Exercise description | Reproduce without change the lines in the material below that run from the one with "Where should I click to: Select the To-do" to the end, and nothing more.

(Beginning of Records for this exercise)

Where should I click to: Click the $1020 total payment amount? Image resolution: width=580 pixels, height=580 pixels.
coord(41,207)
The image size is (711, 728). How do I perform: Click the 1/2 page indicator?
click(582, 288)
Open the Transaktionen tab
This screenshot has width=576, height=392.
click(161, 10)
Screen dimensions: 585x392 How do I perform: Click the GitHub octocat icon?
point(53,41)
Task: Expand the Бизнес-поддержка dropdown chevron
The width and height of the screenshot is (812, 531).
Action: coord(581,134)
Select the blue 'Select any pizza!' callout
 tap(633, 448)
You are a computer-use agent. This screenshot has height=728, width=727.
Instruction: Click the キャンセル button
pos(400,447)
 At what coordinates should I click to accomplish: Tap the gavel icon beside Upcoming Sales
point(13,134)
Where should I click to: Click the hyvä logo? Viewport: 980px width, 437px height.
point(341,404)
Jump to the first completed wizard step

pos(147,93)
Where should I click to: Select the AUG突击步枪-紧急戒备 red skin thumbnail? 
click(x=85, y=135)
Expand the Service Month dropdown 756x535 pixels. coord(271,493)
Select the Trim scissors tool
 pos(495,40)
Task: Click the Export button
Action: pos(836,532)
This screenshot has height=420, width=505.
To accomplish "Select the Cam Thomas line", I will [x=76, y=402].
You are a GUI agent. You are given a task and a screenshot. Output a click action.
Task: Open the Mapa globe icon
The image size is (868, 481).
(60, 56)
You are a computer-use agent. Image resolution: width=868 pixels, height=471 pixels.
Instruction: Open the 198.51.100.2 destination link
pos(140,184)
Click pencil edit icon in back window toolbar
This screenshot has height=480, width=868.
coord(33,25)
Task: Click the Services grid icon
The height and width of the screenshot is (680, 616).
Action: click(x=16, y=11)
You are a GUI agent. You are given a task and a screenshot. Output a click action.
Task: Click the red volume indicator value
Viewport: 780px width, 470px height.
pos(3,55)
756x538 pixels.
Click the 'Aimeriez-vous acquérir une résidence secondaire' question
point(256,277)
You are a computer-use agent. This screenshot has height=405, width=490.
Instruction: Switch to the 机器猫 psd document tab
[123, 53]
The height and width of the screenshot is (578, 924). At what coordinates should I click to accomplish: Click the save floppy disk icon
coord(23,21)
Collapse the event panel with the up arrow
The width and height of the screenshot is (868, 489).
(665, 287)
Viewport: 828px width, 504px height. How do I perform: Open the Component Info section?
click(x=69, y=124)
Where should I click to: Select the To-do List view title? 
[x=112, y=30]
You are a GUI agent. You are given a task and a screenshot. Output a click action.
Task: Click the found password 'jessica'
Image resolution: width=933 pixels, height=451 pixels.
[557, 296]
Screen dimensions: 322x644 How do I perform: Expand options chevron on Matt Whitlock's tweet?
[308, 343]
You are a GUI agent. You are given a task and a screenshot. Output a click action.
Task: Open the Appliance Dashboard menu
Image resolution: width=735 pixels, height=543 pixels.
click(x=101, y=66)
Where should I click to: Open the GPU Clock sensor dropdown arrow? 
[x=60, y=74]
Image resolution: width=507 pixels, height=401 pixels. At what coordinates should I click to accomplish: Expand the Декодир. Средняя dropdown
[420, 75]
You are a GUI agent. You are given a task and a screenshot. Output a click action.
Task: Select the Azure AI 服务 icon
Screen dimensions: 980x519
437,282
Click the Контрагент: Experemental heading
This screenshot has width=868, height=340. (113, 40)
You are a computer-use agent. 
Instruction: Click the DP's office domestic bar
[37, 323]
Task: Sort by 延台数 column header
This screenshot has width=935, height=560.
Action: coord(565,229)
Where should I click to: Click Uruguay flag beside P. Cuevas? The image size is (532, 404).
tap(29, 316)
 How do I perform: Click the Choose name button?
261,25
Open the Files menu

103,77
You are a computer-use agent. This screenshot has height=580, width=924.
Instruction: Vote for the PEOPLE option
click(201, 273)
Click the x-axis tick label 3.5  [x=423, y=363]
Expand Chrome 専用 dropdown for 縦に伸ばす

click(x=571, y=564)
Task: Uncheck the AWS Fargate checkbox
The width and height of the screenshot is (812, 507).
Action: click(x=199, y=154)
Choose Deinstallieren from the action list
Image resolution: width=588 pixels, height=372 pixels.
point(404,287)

(End of Records for this exercise)

Written reply |
Where should I click to: Select the To-do List view title? 
[x=112, y=30]
You are a GUI agent. You are given a task and a screenshot. Output a click action.
Task: Click the found password 'jessica'
Image resolution: width=933 pixels, height=451 pixels.
[557, 296]
Screen dimensions: 322x644 How do I perform: Expand options chevron on Matt Whitlock's tweet?
[308, 343]
You are a GUI agent. You are given a task and a screenshot. Output a click action.
Task: Open the Appliance Dashboard menu
Image resolution: width=735 pixels, height=543 pixels.
click(x=101, y=66)
Where should I click to: Open the GPU Clock sensor dropdown arrow? 
[x=60, y=74]
Image resolution: width=507 pixels, height=401 pixels. At what coordinates should I click to accomplish: Expand the Декодир. Средняя dropdown
[420, 75]
You are a GUI agent. You are given a task and a screenshot. Output a click action.
Task: Select the Azure AI 服务 icon
Screen dimensions: 980x519
437,282
Click the Контрагент: Experemental heading
This screenshot has width=868, height=340. (113, 40)
You are a computer-use agent. 
Instruction: Click the DP's office domestic bar
[37, 323]
Task: Sort by 延台数 column header
This screenshot has width=935, height=560.
Action: coord(565,229)
Where should I click to: Click Uruguay flag beside P. Cuevas? The image size is (532, 404).
tap(29, 316)
 How do I perform: Click the Choose name button?
261,25
Open the Files menu

103,77
You are a computer-use agent. This screenshot has height=580, width=924.
Instruction: Vote for the PEOPLE option
click(201, 273)
Click the x-axis tick label 3.5  [x=423, y=363]
Expand Chrome 専用 dropdown for 縦に伸ばす

click(x=571, y=564)
Task: Uncheck the AWS Fargate checkbox
The width and height of the screenshot is (812, 507).
Action: click(x=199, y=154)
Choose Deinstallieren from the action list
Image resolution: width=588 pixels, height=372 pixels.
point(404,287)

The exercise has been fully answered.